Please, see in attachment the Matlab variables after running MBC and the input files I am using.

Many thanks beforehand,
regards,

Alessandro Giusti

Dear Alessandro,

Your attachment didn’t show up, but as described in this forum topic: Learizing Baseline 5MW Wind Turbine with FAST, generator-DOF-induced rigid-body modes show up in MBC3 as a pair of zero-valued (or near-zero-valued) frequencies with +/- inf damping.

Dear Jason,

thank you for your quick reply and helpful information. Is it possible to cut these generator-DOF-induced rigid-body modes when FAST is running so that these frequencies will not appear in the results?

Many thanks,
regards,

Alessandro Giusti

Dear Alessandro,

Simply disable the generator DOF (GenDOF = False) and the frequencies will go away.

Best regards,

Dear Jason,

thank you for your quick reply, I have disabled the generator DOF but the solution does not converge.
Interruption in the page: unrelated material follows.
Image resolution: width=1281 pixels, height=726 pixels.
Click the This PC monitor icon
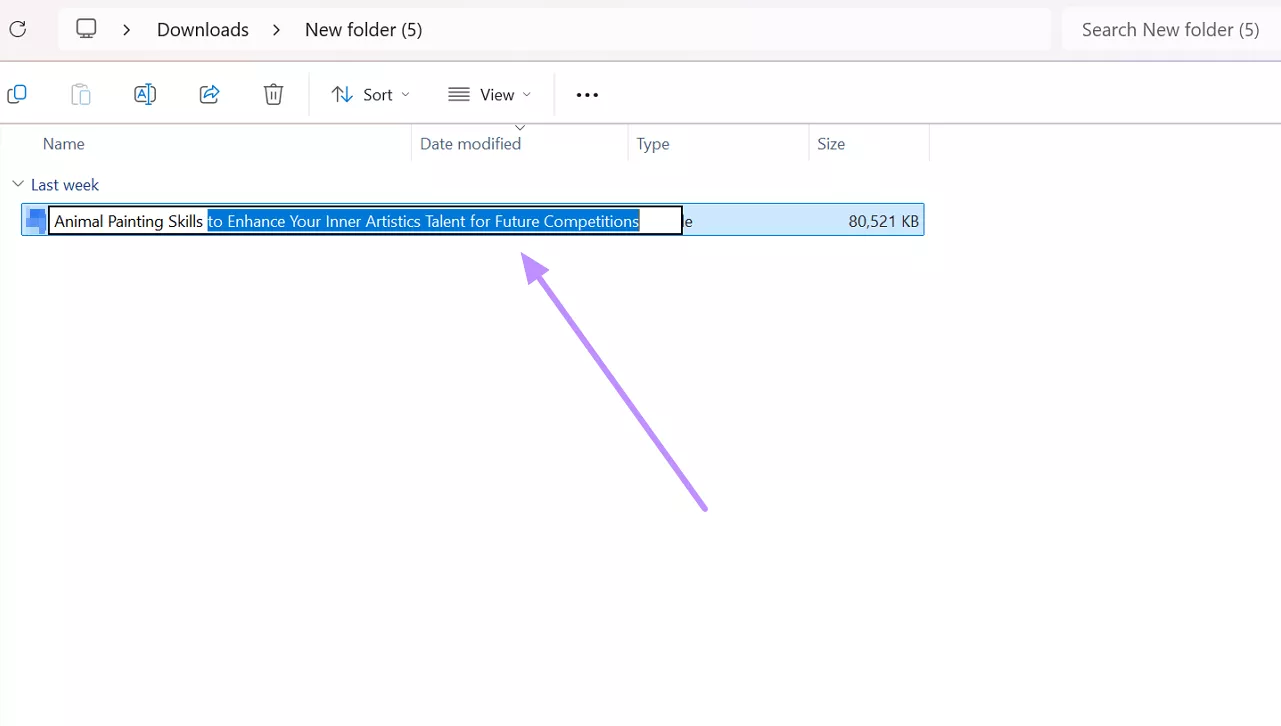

Maybe I’ve done some mistakes in the input files.
This is the error message of FAST:

The solution does not appear to converge after 3600 seconds! 

Try increasing the total run time, TMax, increasing system damping values, 
or increasing the convergence tolerances, DispTol and/or VelTol. 

The linearized system matrices were not formed. 

Aborting FAST.

This is the input file that I’ve used, could you check if there are some mistakes?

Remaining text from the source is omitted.